Page 4: Recruitment and development
One of an organisation's most valuable resources is its employees. Recruitment is the process of searching for and appointing new employees. The age profile of the UK population has changed in recent years. There are fewer school and college leavers, which are traditional sources of labour. According to the Disability Rights Commission, there are around one million disabled people who are not in paid employment and would like to work. It does not make business sense for companies to ignore this source of potential recruits.
Research shows that in general, disabled people stay in jobs longer. They also have a strong commitment to work and loyalty to their employer. Research also shows it makes good business sense to keep a disabled employee at work rather than incur additional costs of training someone new. Often adjusting a workplace for disabled employees or customers can bring benefits for others such as improved ergonomics like wider doorways and lifts.
Lloyds TSB wants its employees to represent the whole community. At Lloyds TSB, every job applicant has a fair chance in recruitment. This is regardless of disability. Lloyds TSB offers a guaranteed interview to disabled candidates who meet the minimum criteria for a job. This provides them with a chance to discuss their skills face-to-face.
Once in post, Lloyds TSB ensures that employees with disabilities have the same opportunities for career progression as their non-disabled colleagues. Lloyds TSB runs a Personal Development Programme for disabled staff, which is a four day residential course.

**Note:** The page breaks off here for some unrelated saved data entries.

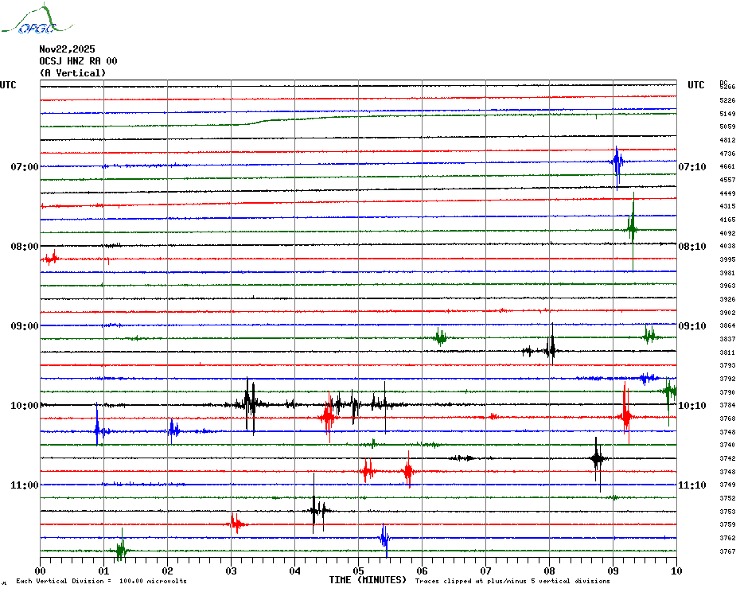Click the Nov22,2025 date label
This screenshot has width=740, height=592.
(x=67, y=49)
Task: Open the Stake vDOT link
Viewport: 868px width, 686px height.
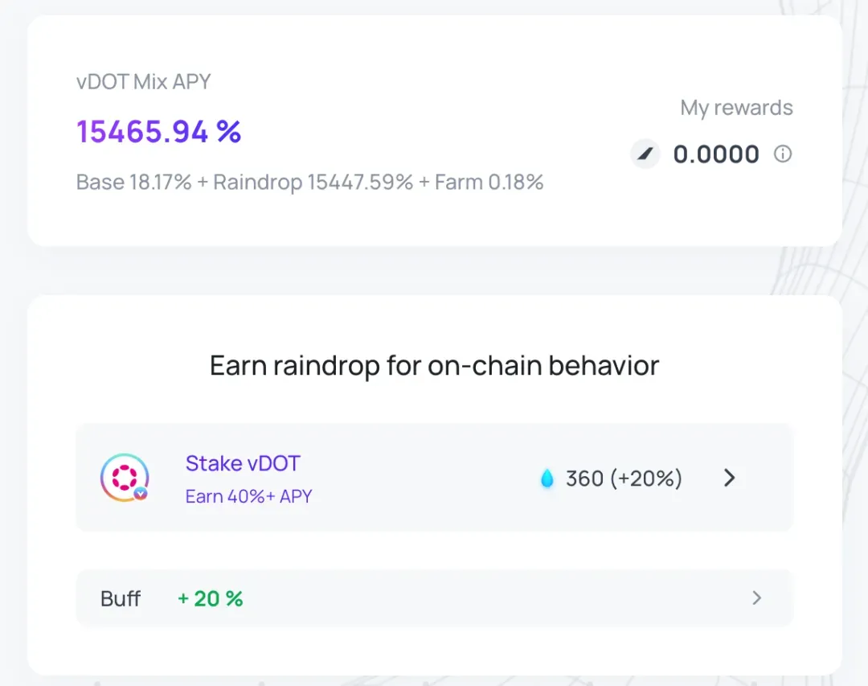Action: (243, 463)
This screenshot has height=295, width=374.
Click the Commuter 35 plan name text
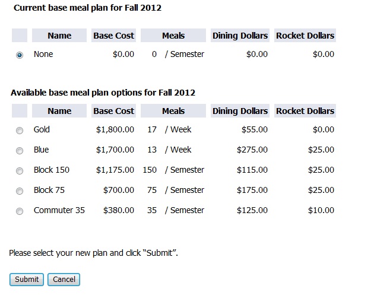pyautogui.click(x=59, y=210)
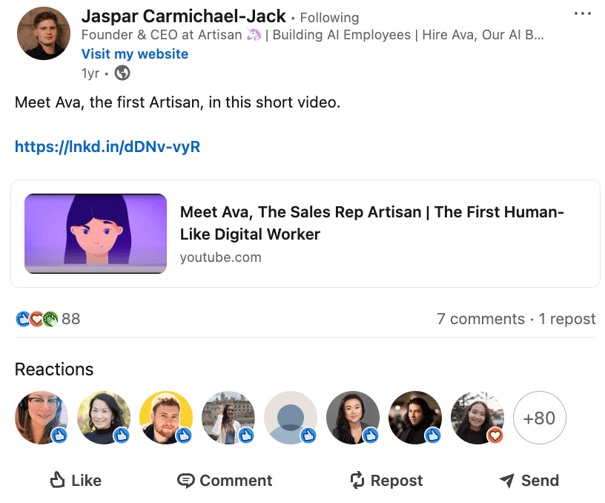Open Jaspar Carmichael-Jack's profile name link
605x503 pixels.
(183, 16)
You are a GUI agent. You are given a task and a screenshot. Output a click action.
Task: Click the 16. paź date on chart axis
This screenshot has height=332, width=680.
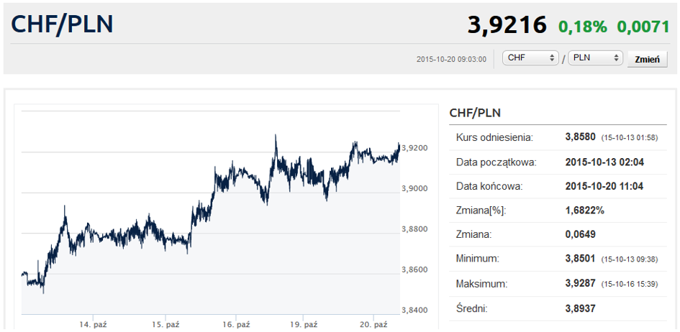pyautogui.click(x=235, y=325)
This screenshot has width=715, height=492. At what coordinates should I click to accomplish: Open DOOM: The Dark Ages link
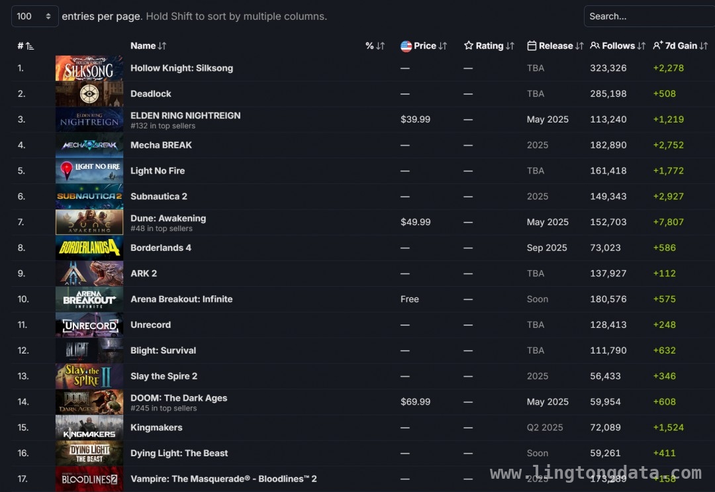[x=179, y=398]
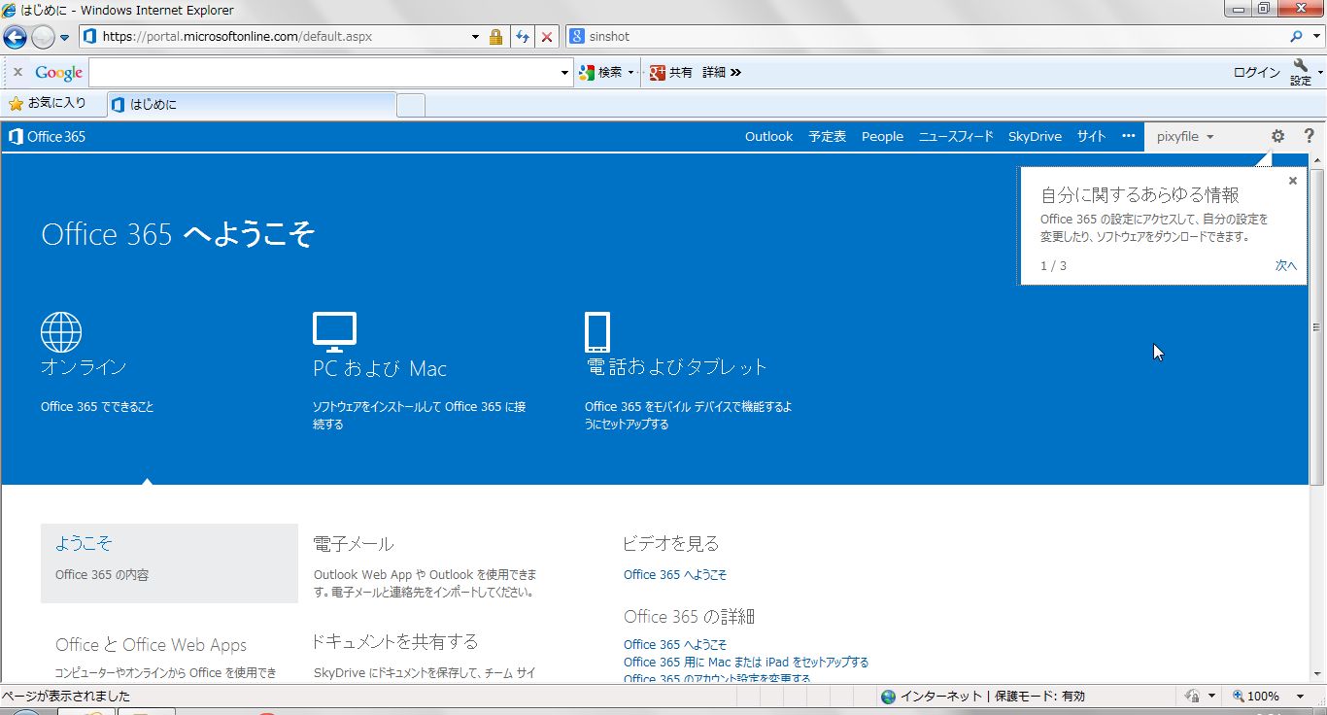Open the help question mark icon

[1309, 137]
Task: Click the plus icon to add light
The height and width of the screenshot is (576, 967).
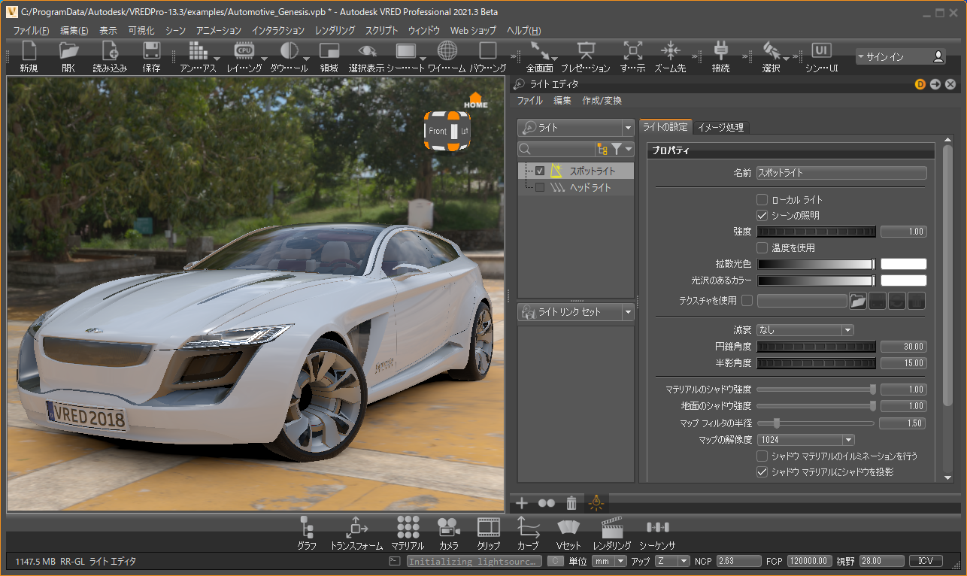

Participants are asked to think about how disability affects their attitude to life, not just work and how they project themselves to family, friends and colleagues. For many delegates it has been a life changing experience.
One Lloyds TSB employee, Bev, attended a workshop recently. 'The course taught me how to come to terms with my impairment but more importantly, it helped me to focus on the positives of my disability and concentrate on the things I can do rather than the things I can”t.' Bev takes regular medication and has to visit hospital every 8 weeks for treatment. Whilst her disability is not visible, it will always impact on her life.
This programme has helped to promote and retain valuable staff. It has also helped to change the culture and the way in which Lloyds TSB operates. Through membership of the Lloyds TSB's disabled employee network, ACCESS, disabled people can share information and receive support on day-to-day issues that affect them.
Lloyds TSB's approach to disability is to involve all employees. The company has produced guides for all staff, including a brochure Positive About Disability and a Disability Resource Toolkit. Line managers receive training so that they can provide help, advice and support to disabled people within the workplace.
Lloyds TSB is supporting disabled athletes through its partnership with the British Paralympic Association and the London 2012 Paralympic Games. Staff within the company have been contributing their ideas to the sponsorship programme.